Quante volte avevo fatto ciò che mi avevano chiesto? Troppe, e non avrei più ceduto. Tornare a casa equivaleva a infilare la testa in un tritacarne e poi domandarmi perché facesse male. Presi un respiro profondo e aprii gli occhi. «No.»
«Scusa?» Il tono di mia madre si fece acido.
«Ho detto di no. Non torno a casa.»
«Avery Samantha Morgan...»
«Devo andare, mi ha fatto piacere sentirti, mamma. A presto.» E poi riattaccai prima che potesse aggiungere altro. Posai il telefono sul tavolino e aspettai.
Passò un minuto, ne passarono due e poi cinque. Feci un sospiro di sollievo e mi abbandonai sul divano. Scossi la testa, incredula. Mia madre era pazza. Chiusi gli occhi e mi massaggiai le tempie. Che bel modo d’iniziare la domenica mattina.

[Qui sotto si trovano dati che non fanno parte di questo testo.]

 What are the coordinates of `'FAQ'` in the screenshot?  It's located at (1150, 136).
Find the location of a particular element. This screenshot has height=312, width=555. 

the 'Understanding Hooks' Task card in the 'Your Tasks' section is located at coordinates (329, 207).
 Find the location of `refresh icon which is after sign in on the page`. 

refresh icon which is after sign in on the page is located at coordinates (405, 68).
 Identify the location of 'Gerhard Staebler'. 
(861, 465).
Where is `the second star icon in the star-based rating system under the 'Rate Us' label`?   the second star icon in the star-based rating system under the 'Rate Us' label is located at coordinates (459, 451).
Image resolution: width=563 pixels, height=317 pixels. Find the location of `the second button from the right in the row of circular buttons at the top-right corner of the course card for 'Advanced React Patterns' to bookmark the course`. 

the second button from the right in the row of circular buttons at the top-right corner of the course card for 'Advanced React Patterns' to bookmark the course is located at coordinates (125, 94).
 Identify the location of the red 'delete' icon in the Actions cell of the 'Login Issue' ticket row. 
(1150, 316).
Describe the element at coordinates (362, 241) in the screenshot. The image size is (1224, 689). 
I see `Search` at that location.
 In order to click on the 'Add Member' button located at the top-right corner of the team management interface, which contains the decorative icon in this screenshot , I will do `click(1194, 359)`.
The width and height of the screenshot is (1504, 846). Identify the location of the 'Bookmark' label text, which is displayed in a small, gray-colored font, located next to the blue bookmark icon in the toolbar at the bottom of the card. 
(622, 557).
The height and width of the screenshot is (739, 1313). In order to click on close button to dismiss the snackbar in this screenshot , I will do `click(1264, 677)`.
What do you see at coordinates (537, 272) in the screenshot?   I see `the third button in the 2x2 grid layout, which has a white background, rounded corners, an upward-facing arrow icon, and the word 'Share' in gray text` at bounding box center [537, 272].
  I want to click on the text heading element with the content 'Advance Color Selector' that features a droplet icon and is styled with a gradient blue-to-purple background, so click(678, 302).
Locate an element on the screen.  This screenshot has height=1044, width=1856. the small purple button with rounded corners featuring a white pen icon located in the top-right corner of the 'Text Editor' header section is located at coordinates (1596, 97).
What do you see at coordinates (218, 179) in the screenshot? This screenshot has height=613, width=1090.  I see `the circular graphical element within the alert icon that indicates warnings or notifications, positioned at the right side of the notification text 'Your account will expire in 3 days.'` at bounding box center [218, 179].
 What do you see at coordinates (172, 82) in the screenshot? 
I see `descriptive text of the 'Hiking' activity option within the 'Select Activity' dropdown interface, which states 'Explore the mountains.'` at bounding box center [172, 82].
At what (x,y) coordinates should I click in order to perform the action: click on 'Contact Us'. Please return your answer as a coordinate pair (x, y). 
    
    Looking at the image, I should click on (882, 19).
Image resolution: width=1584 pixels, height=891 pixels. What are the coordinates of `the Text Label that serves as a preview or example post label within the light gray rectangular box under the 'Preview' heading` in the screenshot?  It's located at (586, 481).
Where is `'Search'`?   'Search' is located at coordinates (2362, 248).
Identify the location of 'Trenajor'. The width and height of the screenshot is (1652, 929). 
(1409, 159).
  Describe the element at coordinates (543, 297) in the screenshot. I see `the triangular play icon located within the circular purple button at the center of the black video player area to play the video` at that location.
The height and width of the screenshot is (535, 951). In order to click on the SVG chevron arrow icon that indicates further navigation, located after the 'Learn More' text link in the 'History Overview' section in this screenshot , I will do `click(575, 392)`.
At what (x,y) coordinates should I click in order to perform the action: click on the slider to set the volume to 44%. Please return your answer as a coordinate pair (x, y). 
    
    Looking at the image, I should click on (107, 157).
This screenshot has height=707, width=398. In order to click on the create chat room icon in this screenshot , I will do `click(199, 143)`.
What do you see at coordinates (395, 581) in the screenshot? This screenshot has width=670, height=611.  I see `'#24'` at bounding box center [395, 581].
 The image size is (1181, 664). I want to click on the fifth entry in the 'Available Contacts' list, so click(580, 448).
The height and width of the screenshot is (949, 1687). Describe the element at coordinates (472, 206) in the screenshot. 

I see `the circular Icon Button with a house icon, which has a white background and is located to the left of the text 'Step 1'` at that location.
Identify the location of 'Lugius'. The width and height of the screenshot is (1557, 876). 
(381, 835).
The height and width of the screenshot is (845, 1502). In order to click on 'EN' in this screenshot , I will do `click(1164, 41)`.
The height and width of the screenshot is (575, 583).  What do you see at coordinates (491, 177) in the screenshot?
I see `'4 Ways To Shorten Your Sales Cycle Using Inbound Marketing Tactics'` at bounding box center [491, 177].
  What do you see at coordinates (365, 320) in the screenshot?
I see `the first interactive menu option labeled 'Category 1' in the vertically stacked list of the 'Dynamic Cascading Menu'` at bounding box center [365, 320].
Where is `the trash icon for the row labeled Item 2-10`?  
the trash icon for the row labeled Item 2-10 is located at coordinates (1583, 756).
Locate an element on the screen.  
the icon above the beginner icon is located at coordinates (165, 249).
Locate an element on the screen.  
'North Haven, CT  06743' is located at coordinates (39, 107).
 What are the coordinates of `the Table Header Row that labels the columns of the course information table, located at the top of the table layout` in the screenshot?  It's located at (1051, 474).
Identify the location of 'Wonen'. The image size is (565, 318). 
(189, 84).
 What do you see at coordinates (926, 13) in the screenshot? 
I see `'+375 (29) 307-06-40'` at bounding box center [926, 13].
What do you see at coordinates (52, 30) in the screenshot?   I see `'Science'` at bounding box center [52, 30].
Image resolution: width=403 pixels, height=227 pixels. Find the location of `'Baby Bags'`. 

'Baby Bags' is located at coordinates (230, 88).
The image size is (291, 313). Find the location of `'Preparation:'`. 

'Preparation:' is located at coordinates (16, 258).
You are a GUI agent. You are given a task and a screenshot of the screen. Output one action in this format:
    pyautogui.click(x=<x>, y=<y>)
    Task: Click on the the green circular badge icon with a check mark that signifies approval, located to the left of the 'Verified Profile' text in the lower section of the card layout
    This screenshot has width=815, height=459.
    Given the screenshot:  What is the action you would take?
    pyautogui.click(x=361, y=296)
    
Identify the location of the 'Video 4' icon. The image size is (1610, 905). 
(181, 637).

Qualcuno bussò alla porta.
Saltai in piedi e corsi intorno al divano, chiedendomi chi potesse essere. Era troppo presto perché i miei amici fossero tornati a casa. Non erano neppure le nove, quindi probabilmente era troppo presto anche per un serial killer.
Mi alzai in punta di piedi e guardai dallo spioncino. «Non ci credo.» Il mio cuore fece una serie di capriole e spalancai la porta. «Cam?»
Si voltò sfoderando un sorriso sghembo. Teneva in mano un sacchetto del supermercato. «E, insomma, mi sono svegliato verso le quattro e ho pensato che mi andavano un po’ di uova. E le uova con te sono più buone che con mia sorella o mio padre. E poi mia madre ha fatto il pane alla zucca. So che ti piace.»
Senza parole, mi feci da parte e lo osservai portare la roba in cucina. Mi bruciava la gola, mi tremava il labbro. Un nodo si sciolse da qualche parte nel mio petto. Il cervello mi si spense. Non richiusi neppure la porta e non sentii l’aria fresca sulle caviglie. Scattai in cucina. Cam si voltò proprio mentre mi gettavo addosso a lui.
Mi prese al volo e arretrò barcollando, cingendomi per la vita. Gli nascosi la testa sul petto, chiusi gli occhi. Mi batteva forte il cuore. «Mi sei mancato.»